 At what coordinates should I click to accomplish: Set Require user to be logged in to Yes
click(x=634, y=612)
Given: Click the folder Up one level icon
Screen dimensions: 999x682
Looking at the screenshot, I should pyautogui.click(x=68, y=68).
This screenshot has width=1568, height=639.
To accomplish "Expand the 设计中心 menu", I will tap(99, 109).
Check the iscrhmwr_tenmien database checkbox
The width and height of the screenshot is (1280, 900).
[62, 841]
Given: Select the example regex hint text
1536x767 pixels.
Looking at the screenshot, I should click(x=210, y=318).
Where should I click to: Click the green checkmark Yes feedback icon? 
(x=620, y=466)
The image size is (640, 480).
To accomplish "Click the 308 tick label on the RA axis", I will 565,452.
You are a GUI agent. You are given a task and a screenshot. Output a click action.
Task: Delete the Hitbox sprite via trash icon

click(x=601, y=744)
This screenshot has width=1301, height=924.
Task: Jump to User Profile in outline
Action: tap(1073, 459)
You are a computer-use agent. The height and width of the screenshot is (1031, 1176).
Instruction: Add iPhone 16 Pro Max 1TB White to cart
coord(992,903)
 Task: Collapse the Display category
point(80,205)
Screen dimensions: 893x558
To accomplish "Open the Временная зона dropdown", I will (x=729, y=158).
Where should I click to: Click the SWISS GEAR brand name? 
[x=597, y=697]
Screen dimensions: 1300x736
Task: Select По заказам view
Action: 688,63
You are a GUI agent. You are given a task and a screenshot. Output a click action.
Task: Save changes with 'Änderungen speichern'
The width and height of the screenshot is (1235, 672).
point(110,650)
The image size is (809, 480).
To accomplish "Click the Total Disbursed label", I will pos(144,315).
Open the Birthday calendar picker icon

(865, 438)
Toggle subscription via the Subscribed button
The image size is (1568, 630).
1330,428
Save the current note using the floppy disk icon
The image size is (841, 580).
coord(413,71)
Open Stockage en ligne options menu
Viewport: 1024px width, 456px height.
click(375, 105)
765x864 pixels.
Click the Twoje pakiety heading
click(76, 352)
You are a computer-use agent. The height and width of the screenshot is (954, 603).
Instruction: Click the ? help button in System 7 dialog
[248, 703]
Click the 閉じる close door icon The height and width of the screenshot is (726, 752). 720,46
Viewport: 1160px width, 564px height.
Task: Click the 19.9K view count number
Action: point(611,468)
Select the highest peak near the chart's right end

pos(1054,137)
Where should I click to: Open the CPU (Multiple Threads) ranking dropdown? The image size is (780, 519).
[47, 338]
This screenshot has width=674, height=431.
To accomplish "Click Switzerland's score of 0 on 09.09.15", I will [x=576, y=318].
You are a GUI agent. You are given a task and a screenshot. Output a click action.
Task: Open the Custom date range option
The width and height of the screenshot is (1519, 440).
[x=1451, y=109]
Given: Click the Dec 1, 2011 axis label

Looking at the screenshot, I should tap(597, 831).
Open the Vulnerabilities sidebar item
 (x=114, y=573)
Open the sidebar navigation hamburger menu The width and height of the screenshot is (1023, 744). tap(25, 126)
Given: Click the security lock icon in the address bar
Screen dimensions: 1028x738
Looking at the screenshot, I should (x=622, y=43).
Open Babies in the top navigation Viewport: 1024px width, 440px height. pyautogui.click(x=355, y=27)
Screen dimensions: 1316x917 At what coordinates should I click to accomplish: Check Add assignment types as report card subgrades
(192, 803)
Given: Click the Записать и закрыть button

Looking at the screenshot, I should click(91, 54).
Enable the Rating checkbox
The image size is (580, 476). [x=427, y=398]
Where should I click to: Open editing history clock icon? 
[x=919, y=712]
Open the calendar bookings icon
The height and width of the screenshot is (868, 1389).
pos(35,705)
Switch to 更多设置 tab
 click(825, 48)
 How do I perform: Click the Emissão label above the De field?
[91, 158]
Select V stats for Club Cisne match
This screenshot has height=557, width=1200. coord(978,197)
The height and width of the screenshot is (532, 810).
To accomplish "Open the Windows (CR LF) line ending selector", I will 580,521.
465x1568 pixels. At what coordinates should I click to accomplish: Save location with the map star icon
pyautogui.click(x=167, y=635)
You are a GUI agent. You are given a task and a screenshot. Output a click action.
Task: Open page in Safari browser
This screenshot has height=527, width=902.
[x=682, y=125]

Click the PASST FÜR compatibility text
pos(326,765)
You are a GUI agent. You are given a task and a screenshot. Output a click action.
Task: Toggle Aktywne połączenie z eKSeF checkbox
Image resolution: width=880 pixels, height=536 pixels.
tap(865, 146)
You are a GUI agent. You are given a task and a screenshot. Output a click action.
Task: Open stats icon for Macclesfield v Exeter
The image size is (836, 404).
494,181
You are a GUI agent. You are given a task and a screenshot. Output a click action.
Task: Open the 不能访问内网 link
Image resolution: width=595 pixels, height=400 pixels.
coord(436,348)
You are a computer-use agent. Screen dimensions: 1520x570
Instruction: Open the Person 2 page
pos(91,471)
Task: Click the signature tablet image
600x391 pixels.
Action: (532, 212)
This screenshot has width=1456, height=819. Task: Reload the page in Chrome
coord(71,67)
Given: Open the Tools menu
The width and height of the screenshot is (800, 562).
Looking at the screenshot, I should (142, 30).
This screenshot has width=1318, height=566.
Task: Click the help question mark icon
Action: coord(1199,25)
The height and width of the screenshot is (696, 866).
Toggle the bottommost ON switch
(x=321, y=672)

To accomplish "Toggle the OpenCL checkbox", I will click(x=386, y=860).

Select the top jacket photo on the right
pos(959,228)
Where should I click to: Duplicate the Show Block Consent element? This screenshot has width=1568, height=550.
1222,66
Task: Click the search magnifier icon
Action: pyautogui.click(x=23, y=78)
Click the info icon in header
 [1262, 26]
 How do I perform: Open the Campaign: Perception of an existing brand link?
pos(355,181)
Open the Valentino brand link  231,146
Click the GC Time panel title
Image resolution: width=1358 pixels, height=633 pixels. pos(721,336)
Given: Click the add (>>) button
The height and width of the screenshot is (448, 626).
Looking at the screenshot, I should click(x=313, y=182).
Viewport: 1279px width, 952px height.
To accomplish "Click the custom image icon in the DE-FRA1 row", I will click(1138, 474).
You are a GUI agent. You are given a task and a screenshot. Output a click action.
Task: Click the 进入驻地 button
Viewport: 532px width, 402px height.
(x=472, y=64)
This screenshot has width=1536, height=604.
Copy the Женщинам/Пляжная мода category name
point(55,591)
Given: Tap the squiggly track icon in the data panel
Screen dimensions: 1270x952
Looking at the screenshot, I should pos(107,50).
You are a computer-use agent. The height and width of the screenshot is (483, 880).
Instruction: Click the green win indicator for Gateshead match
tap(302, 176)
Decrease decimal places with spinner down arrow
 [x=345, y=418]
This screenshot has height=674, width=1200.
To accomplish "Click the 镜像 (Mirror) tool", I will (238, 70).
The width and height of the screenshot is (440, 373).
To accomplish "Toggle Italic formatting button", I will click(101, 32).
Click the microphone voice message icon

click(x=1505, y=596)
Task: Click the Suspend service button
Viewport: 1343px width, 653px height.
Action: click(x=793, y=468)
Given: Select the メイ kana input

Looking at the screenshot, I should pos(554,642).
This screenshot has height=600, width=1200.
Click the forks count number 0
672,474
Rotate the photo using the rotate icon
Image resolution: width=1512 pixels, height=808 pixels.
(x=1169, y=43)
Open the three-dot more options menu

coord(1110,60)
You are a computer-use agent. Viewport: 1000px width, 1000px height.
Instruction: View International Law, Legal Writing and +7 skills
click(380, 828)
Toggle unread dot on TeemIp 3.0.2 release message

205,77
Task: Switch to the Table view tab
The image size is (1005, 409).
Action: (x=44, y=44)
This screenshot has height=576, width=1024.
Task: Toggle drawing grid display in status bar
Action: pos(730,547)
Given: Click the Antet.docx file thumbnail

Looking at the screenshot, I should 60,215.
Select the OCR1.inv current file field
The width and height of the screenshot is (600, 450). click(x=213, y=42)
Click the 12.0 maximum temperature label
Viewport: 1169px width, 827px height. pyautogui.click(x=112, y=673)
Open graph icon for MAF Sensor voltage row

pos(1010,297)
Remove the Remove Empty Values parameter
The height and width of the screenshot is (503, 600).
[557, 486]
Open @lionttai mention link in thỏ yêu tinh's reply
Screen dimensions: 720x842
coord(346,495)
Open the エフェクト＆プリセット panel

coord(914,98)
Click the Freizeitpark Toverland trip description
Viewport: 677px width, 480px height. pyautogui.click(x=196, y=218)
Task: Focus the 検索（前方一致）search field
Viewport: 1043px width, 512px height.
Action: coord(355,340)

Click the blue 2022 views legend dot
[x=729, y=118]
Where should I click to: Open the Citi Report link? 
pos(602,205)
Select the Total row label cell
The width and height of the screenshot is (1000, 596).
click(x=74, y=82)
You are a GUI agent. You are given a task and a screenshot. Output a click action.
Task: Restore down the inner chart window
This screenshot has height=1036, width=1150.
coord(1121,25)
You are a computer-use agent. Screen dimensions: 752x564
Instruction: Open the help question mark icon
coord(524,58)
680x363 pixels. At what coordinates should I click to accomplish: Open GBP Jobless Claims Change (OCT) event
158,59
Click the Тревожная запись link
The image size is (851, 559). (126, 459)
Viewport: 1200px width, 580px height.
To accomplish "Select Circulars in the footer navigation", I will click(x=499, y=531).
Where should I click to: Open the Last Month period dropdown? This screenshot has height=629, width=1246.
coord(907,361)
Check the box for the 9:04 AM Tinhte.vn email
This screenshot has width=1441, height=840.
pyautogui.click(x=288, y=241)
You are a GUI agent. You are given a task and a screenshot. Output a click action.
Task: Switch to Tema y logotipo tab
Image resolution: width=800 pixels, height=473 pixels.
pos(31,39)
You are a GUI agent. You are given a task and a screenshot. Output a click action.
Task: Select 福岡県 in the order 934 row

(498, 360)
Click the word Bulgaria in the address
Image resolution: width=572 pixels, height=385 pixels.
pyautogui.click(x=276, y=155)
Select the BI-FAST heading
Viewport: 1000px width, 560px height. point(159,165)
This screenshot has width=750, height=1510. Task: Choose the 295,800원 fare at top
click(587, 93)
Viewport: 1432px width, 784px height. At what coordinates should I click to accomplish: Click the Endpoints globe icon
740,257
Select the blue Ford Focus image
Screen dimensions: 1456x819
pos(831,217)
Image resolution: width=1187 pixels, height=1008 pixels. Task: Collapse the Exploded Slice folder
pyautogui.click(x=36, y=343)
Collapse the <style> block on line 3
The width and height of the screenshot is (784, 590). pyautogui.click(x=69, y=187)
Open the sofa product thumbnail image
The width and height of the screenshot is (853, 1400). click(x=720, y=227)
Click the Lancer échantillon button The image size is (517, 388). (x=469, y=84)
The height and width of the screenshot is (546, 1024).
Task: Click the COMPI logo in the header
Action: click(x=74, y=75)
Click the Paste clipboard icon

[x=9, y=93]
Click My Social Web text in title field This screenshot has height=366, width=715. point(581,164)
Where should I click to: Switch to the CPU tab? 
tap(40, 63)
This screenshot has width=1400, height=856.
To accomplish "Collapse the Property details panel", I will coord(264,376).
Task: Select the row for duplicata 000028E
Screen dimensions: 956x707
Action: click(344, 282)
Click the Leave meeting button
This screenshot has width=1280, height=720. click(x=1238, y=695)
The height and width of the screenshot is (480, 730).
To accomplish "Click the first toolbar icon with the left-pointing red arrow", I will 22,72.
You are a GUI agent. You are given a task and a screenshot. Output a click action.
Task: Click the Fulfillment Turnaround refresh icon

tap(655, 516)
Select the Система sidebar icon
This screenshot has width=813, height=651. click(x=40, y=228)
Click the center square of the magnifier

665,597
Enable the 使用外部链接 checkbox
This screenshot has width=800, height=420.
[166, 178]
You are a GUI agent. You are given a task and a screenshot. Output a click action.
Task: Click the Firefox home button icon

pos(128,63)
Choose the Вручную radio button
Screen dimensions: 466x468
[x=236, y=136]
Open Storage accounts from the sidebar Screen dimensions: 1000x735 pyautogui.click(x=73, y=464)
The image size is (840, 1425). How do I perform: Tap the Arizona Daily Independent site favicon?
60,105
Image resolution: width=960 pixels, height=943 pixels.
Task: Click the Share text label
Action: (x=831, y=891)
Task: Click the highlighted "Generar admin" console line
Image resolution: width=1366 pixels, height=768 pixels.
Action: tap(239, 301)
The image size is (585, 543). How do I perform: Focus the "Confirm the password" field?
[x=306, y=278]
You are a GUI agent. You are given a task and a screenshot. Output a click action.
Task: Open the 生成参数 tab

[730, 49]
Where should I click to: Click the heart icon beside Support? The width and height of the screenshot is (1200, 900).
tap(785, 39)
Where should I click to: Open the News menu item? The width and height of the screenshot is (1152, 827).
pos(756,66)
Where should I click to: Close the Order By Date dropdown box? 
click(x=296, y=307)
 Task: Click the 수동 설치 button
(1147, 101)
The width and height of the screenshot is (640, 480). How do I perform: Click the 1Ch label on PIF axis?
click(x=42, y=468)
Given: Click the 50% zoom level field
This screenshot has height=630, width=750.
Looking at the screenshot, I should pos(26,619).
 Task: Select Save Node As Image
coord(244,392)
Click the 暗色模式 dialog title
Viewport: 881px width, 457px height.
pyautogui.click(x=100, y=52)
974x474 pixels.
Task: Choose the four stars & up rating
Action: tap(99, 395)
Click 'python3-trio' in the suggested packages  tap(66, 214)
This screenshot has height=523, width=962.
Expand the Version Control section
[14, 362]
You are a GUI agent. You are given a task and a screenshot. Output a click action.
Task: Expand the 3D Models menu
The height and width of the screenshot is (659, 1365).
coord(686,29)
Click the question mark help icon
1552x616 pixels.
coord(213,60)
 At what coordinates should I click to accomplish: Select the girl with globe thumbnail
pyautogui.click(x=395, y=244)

* * *

### Try it
Reply with the number of lines in the data that include the string "address" and nothing else.

### Solution
2